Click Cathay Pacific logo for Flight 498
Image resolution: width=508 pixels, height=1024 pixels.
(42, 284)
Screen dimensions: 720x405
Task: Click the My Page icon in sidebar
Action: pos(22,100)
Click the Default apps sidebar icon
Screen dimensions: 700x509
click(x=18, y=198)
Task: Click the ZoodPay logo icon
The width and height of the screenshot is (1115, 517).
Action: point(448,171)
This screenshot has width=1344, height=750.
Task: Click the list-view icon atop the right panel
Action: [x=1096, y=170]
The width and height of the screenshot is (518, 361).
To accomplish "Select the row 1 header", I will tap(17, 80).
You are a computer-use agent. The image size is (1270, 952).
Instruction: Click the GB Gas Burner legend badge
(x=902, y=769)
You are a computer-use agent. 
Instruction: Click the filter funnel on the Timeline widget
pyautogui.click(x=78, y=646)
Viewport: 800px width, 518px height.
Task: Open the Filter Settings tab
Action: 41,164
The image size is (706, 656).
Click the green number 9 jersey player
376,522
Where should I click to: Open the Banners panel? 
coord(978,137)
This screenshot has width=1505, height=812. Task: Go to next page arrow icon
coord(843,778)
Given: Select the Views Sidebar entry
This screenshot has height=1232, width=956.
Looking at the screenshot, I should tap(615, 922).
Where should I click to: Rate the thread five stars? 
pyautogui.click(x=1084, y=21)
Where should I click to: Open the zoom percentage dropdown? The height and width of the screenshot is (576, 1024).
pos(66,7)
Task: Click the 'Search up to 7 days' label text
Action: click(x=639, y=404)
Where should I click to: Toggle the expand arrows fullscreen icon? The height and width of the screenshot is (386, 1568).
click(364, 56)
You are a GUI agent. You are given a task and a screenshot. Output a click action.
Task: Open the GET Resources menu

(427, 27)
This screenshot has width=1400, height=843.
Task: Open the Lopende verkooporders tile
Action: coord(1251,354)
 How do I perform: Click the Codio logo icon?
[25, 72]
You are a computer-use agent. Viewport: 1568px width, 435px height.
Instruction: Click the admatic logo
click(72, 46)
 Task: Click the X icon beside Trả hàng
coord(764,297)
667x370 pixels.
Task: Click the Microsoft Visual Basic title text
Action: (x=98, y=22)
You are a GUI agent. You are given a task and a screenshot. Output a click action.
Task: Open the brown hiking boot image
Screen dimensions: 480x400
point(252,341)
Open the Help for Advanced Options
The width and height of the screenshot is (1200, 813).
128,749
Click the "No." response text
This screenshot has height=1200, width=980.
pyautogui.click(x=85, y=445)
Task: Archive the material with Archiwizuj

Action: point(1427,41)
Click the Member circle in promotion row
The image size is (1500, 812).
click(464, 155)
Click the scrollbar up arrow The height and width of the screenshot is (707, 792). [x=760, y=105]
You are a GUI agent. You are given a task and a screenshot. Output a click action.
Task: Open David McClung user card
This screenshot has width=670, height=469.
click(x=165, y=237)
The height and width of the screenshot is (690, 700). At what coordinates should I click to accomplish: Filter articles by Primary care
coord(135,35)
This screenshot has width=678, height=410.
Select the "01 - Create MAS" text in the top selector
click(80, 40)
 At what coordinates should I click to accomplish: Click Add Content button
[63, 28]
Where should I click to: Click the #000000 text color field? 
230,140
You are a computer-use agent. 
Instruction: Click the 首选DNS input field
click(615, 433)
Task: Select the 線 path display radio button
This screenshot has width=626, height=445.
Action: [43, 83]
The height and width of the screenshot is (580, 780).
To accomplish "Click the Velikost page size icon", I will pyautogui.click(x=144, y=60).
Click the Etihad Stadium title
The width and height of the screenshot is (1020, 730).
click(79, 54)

_ _ _ _ _ _ _

Write out the data again, exactly and in full.

Click Cathay Pacific logo for Flight 498
Image resolution: width=508 pixels, height=1024 pixels.
(42, 284)
Screen dimensions: 720x405
Task: Click the My Page icon in sidebar
Action: pos(22,100)
Click the Default apps sidebar icon
Screen dimensions: 700x509
click(x=18, y=198)
Task: Click the ZoodPay logo icon
The width and height of the screenshot is (1115, 517).
Action: point(448,171)
This screenshot has width=1344, height=750.
Task: Click the list-view icon atop the right panel
Action: [x=1096, y=170]
The width and height of the screenshot is (518, 361).
To accomplish "Select the row 1 header", I will tap(17, 80).
You are a computer-use agent. The image size is (1270, 952).
Instruction: Click the GB Gas Burner legend badge
(x=902, y=769)
You are a computer-use agent. 
Instruction: Click the filter funnel on the Timeline widget
pyautogui.click(x=78, y=646)
Viewport: 800px width, 518px height.
Task: Open the Filter Settings tab
Action: 41,164
The image size is (706, 656).
Click the green number 9 jersey player
376,522
Where should I click to: Open the Banners panel? 
coord(978,137)
This screenshot has width=1505, height=812. Task: Go to next page arrow icon
coord(843,778)
Given: Select the Views Sidebar entry
This screenshot has height=1232, width=956.
Looking at the screenshot, I should tap(615, 922).
Where should I click to: Rate the thread five stars? 
pyautogui.click(x=1084, y=21)
Where should I click to: Open the zoom percentage dropdown? The height and width of the screenshot is (576, 1024).
pos(66,7)
Task: Click the 'Search up to 7 days' label text
Action: click(x=639, y=404)
Where should I click to: Toggle the expand arrows fullscreen icon? The height and width of the screenshot is (386, 1568).
click(364, 56)
You are a GUI agent. You are given a task and a screenshot. Output a click action.
Task: Open the GET Resources menu

(427, 27)
This screenshot has width=1400, height=843.
Task: Open the Lopende verkooporders tile
Action: coord(1251,354)
 How do I perform: Click the Codio logo icon?
[25, 72]
You are a computer-use agent. Viewport: 1568px width, 435px height.
Instruction: Click the admatic logo
click(72, 46)
 Task: Click the X icon beside Trả hàng
coord(764,297)
667x370 pixels.
Task: Click the Microsoft Visual Basic title text
Action: (x=98, y=22)
You are a GUI agent. You are given a task and a screenshot. Output a click action.
Task: Open the brown hiking boot image
Screen dimensions: 480x400
point(252,341)
Open the Help for Advanced Options
The width and height of the screenshot is (1200, 813).
128,749
Click the "No." response text
This screenshot has height=1200, width=980.
pyautogui.click(x=85, y=445)
Task: Archive the material with Archiwizuj

Action: point(1427,41)
Click the Member circle in promotion row
The image size is (1500, 812).
click(464, 155)
Click the scrollbar up arrow The height and width of the screenshot is (707, 792). [x=760, y=105]
You are a GUI agent. You are given a task and a screenshot. Output a click action.
Task: Open David McClung user card
This screenshot has width=670, height=469.
click(x=165, y=237)
The height and width of the screenshot is (690, 700). At what coordinates should I click to accomplish: Filter articles by Primary care
coord(135,35)
This screenshot has width=678, height=410.
Select the "01 - Create MAS" text in the top selector
click(80, 40)
 At what coordinates should I click to accomplish: Click Add Content button
[63, 28]
Where should I click to: Click the #000000 text color field? 
230,140
You are a computer-use agent. 
Instruction: Click the 首选DNS input field
click(615, 433)
Task: Select the 線 path display radio button
This screenshot has width=626, height=445.
Action: [43, 83]
The height and width of the screenshot is (580, 780).
To accomplish "Click the Velikost page size icon", I will pyautogui.click(x=144, y=60).
Click the Etihad Stadium title
The width and height of the screenshot is (1020, 730).
click(79, 54)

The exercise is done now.